Chapter 8
Division & Propagation
The fastest way to fill a bed is to grow one large clump for three years and then chop it into four plants in an afternoon. The plants don't mind. The gardener gets a free hosta bed.
When to divide
A hosta doesn't need division. A well-sited plant left alone for fifty years will simply keep getting bigger; the center does not "die out" the way an iris or daylily does. Divide because you want more plants, or to share, or to fit a redesigned bed.
Best time in Ohio:
- Spring (early April, just as noses emerge) — easiest to see the eyes, plant recovers fastest, top growth replaces in the same season.
- Late summer / early fall (mid-August through mid-September) — second-best window, gives roots 6 weeks to establish before frost.
Avoid dividing in the heat of midsummer (July). The plant is in full leaf, transpiration is high, and freshly-divided crowns can't keep up with water loss.
How to divide a mature clump
- Water deeply the day before so the clump comes up with damp, intact roots.
- Cut a circle around the clump with a sharp spade, about 4 inches outside the edge of the foliage. Pry from multiple sides until the rootball lifts. A large clump is heavy — recruit help or use a tarp.
- Rinse the rootball with a garden hose. You don't have to — you can divide a dirty rootball — but rinsing lets you see the crown, eyes, and root structure clearly, and you'll make better cuts.
- Identify the eyes. Each eye is a future growing point — in spring it looks like a pointed pink-white shoot; in late summer it's the base of a leaf cluster. A small clump might have 5 eyes; a giant one 40+.
- Plan the cuts. Each division should have at least 3 eyes and a fist of roots. Smaller divisions survive but take a full extra year to look like anything.
- Cut with a clean, sharp tool: a serrated bread knife for small clumps, a soil knife for medium clumps, an old wood saw for giants. Press straight down through the crown. Don't try to tease apart — clean cuts heal faster than torn tissue.
- Sterilize the tool between any two plants if you have any concern about virus. A wipe with 70% isopropyl alcohol or 10% bleach is fine.
- Plant immediately. Divisions in the new holes within 30 minutes is the goal. If you must hold them, wrap rootballs in damp newspaper and keep in shade — they're good for a day, marginal for two.
- Water in heavily and shade for the first week if conditions are sunny or hot. An overturned bushel basket or a beach umbrella works fine.
Single-eye divisions
If you want to multiply a prized or expensive cultivar quickly, you can take single-eye divisions — each piece with one eye and a few roots. They live, but they look pitiful for two years before they amount to anything. Useful for collectors; not the right tool for filling a bed.

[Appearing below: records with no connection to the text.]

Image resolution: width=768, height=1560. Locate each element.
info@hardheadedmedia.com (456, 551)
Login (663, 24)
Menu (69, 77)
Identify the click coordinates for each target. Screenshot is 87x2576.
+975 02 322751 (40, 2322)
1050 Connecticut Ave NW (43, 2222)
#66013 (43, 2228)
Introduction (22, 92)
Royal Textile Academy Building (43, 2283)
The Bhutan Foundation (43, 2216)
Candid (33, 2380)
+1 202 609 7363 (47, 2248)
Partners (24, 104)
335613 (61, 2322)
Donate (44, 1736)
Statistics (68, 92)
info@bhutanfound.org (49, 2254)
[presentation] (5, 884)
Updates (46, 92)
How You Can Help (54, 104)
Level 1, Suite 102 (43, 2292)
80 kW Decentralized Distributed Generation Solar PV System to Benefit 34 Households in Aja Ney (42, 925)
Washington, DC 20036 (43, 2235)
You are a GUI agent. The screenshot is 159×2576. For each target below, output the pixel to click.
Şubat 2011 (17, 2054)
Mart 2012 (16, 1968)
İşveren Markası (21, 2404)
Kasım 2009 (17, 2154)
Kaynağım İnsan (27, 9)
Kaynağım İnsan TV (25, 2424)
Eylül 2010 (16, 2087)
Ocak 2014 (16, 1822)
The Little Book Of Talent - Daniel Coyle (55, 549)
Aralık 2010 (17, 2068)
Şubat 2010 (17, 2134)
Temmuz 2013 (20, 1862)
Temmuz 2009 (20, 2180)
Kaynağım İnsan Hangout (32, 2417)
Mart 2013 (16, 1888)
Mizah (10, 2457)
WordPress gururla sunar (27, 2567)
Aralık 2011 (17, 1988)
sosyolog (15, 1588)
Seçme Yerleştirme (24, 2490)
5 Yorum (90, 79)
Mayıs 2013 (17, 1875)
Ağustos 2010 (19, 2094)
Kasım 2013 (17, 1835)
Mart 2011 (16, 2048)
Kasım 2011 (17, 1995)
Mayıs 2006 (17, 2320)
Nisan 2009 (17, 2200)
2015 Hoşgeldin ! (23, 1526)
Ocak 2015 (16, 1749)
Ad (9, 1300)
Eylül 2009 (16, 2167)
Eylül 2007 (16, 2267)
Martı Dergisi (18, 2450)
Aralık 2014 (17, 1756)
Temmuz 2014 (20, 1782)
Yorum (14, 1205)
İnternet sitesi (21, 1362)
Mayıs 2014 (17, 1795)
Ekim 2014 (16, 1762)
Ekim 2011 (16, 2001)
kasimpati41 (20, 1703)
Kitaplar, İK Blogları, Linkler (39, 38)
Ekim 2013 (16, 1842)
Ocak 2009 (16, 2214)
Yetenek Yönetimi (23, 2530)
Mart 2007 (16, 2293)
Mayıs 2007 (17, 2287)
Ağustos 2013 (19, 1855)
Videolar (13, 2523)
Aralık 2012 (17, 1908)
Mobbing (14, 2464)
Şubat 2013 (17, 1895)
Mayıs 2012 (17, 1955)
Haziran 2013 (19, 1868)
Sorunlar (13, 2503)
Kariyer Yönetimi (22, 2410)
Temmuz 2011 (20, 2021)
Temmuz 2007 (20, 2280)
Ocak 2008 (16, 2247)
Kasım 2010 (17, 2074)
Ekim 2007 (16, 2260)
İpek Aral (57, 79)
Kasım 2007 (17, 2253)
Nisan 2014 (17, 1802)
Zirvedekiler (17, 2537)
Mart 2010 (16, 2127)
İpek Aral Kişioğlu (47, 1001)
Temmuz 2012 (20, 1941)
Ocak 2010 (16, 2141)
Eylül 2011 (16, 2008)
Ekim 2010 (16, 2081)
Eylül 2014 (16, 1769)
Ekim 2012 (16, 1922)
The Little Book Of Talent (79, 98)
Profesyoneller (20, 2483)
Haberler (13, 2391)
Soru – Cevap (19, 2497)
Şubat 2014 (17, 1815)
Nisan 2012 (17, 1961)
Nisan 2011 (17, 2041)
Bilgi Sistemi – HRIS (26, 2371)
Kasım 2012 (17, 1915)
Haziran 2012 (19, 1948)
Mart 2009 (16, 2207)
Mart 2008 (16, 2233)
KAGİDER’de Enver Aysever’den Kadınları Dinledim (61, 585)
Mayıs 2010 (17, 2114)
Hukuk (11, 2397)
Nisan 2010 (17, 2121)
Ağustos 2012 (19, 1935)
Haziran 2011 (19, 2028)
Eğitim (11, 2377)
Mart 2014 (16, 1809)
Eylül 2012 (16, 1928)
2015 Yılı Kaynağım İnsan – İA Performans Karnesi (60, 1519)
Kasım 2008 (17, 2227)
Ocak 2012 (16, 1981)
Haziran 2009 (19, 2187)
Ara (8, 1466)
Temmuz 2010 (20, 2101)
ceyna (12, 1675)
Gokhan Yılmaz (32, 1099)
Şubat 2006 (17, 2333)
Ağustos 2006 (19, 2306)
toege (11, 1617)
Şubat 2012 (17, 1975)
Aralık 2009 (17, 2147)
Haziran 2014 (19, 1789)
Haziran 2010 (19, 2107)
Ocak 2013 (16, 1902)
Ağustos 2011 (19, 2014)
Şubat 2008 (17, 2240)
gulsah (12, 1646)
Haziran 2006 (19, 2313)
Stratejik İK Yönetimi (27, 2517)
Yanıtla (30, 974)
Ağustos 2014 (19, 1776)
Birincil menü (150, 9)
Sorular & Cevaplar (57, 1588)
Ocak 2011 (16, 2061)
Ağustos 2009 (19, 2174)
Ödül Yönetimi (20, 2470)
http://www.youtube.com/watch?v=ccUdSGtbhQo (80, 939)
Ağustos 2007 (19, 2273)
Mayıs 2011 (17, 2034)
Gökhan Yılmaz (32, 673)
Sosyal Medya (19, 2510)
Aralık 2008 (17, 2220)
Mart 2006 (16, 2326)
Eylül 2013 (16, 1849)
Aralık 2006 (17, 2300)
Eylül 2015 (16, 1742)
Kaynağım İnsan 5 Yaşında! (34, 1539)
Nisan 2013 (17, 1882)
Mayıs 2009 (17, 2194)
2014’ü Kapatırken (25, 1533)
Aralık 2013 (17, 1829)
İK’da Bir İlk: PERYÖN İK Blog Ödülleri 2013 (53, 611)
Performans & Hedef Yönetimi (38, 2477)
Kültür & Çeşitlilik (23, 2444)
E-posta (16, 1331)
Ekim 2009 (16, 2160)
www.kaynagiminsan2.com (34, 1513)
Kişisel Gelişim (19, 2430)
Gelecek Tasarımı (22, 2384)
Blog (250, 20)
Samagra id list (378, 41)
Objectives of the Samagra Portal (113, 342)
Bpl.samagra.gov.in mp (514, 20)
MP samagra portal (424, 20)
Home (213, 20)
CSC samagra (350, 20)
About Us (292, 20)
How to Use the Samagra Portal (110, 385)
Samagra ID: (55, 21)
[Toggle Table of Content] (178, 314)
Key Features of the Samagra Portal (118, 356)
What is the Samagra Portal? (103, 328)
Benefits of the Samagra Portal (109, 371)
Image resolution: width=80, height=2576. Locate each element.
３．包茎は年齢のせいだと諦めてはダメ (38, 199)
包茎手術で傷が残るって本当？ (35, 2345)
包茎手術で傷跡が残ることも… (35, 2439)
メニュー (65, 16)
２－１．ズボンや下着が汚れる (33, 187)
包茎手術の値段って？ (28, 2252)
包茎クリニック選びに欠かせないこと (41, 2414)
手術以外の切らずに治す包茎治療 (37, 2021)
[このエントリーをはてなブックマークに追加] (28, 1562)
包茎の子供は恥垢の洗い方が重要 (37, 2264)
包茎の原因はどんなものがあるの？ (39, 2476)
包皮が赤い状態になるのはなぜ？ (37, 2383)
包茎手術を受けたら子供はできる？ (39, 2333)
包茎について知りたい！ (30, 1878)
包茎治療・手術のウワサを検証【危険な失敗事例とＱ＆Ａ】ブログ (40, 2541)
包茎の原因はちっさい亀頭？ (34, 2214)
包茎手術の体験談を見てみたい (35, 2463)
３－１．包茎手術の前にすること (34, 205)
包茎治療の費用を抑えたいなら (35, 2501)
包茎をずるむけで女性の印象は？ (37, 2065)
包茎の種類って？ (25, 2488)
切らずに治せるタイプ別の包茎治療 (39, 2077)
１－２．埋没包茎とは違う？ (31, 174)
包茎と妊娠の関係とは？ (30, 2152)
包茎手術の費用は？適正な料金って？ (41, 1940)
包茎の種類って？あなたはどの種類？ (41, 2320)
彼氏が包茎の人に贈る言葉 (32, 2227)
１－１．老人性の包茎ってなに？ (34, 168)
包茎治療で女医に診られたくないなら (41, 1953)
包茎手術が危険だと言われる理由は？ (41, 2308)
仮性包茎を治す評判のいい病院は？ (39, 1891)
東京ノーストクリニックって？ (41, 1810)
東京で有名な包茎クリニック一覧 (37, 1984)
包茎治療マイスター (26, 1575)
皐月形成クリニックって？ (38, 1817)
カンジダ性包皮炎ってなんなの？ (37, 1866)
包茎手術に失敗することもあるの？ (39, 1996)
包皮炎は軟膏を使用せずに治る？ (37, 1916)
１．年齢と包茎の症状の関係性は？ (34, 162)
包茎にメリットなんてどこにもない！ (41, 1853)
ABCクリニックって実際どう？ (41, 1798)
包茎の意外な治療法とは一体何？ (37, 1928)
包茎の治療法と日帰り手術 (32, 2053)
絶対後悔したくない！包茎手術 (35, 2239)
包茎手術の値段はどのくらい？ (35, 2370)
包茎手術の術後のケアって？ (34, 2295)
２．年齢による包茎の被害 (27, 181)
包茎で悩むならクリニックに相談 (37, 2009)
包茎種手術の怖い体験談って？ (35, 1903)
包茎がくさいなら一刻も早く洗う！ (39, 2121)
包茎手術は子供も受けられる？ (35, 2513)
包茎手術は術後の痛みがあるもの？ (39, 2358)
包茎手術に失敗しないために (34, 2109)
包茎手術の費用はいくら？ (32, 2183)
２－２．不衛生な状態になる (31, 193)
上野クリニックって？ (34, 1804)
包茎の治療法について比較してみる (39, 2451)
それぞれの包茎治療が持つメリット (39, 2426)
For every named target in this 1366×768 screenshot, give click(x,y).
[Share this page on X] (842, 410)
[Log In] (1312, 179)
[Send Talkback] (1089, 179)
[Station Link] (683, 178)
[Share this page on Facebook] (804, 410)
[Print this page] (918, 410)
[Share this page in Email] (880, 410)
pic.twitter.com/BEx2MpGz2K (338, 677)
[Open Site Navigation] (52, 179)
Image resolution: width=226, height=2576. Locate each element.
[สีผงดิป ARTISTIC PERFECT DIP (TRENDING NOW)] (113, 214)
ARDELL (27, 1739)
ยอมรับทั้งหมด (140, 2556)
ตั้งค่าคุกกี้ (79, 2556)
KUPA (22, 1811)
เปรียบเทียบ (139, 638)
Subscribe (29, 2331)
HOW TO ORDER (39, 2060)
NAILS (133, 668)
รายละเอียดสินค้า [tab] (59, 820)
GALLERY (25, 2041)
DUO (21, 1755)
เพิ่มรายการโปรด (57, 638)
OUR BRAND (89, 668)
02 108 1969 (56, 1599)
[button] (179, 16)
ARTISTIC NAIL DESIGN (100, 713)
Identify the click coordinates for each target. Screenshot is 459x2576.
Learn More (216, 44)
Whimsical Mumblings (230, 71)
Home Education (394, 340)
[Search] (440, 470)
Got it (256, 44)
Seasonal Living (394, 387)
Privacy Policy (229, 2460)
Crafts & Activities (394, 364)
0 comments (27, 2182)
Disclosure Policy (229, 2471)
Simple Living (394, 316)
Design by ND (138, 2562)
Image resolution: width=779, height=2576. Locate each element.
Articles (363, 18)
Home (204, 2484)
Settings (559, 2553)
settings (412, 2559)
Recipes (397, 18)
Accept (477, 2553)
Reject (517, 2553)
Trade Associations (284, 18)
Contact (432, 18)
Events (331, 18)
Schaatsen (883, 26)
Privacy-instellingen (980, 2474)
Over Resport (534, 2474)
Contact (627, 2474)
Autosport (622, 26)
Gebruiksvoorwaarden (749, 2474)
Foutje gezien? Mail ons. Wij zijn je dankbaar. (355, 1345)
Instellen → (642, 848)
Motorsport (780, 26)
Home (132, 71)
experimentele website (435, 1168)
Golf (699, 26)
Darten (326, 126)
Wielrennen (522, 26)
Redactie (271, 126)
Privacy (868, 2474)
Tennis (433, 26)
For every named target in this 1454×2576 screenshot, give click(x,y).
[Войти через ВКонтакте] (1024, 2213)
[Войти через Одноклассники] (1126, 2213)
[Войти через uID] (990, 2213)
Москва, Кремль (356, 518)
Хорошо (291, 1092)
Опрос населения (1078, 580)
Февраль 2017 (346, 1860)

Other propagation methods, briefly
- Tissue culture is how commercial nurseries mass-produce hostas — sterile-lab work that's not practical at home but explains why a 'Patriot' from one nursery looks identical to a 'Patriot' from another nursery a thousand miles away. They are literally clonal copies of the same mother plant.
- Ross method (named for Don Ross): a vertical cut down through the crown of an actively-growing plant without lifting it, which forces the plant to produce extra eyes along the wound. Useful for collectors. Skip for now.
- Seed, covered in Chapter 2, is the only method that produces genetically new plants.
How a divided plant behaves
Year of division: smaller-looking plant, possibly skipping flowering, may produce fewer leaves than the original. Don't panic.
Year after: nearly full size, flowering returns.
Year two after: indistinguishable from a never-divided plant.
The free-hostas play
Plant one $20 medium-sized hosta in year one. Divide it into four in year four. Plant those four. Divide each in year seven. You now have sixteen plants for the price of one, all genetically identical, all in the bed for fifteen-plus years to come.